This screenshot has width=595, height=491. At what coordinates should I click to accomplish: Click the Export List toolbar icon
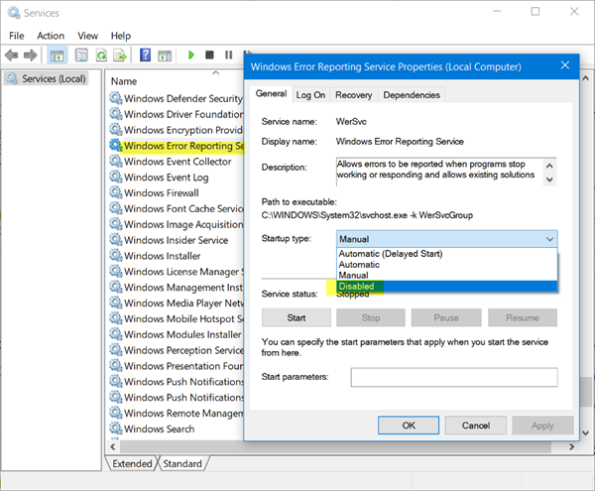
----
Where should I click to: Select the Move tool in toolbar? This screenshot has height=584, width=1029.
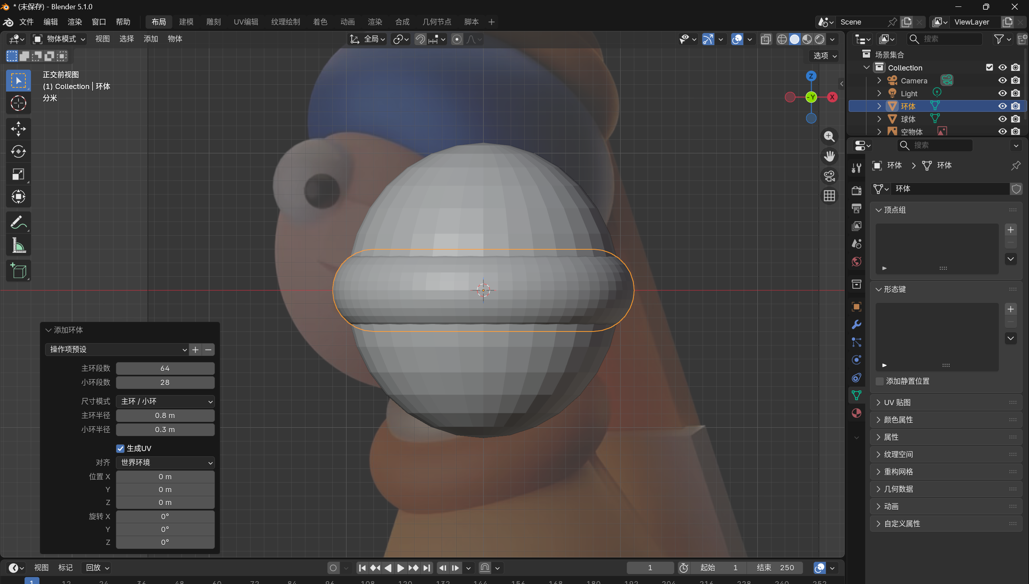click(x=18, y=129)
----
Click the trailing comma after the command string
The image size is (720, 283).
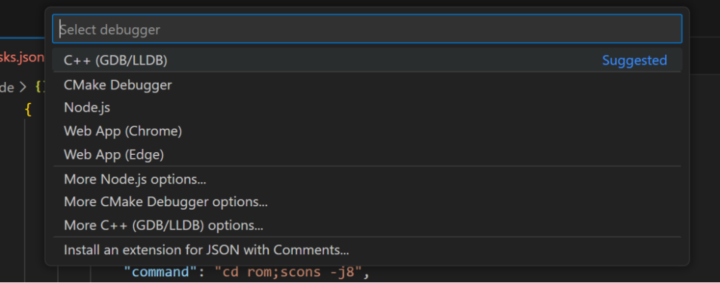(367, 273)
----
= What the exercise asks =
Recast the rows from the line containing "Where should I" up to and including the line containing "click(x=18, y=129)" as a two-column CSV headed instruction and location, with one CSV line per row and each value in a single quoted field, line breaks turned into spaces. Leave the pictures out.

= In response =
instruction,location
"Where should I click to: Select the Move tool in toolbar? This screenshot has height=584, width=1029.","click(x=18, y=129)"